Infinita acción de gracias y rendido homenaje, honra y alabanza sean dadas a Dios en su poder y majestad eterna, el cual es un solo Dios en tres personas, a cuya inmensa bondad agradó que su dignísima humanidad hablara a una persona que estaba en oración, y le dijese así: Oye tú, a quien es dado oir y ver espiritualmente, conserva con cuidado en tu memoria estas palabras mías.

Hubo un hombre llamdo Francisco, que cuando se apartó de la soberbia y ambición del mundo y del vicioso deleite de la carne para emprender la vida espiritual de perfección y penitencia, obtuvo verdadera contrición de todos sus pecados y perfecto deseo de enmendarse, diciendo: Nada hay en el mundo que no quiera yo dejar de buena gana por amor y honra de mi Señor Jesucristo; ni nada tampoco hay tan duro en esta vida, que no quiera yo sufrir de buena voluntad por amor suyo, trabajando por su honra todo lo que pudiere según mis fuerzas de cuerpo y alma, y a todos cuantos yo pueda, quiero también estimularlos a lo mismo, y darles ánimo, para que de todo corazón amen a Dios sobre todas las cosas.

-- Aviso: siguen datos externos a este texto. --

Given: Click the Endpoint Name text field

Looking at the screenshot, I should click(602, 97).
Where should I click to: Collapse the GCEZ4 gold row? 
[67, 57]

La regla que comenzó a observar este amigo mío Francisco, no fué dictada ni compuesta por su humano entendimiento y prudencia, sino por mí, según mi voluntad, de modo que cada palabra escrita en ella le fué inspirada por mi espíritu, y después él mismo presentó y comunicó a otros aquella regla. Igualmente acontece con las demás reglas que establecieron otros amigos míos, y las guardaron y observaron ellos mismos, y las enseñaron con esmero y las propagaron a otros, las cuales no fueron dictadas ni compuestas por el entendimiento y humana sabiduría de ellos, sino por inspiración del mismo Espíritu Santo.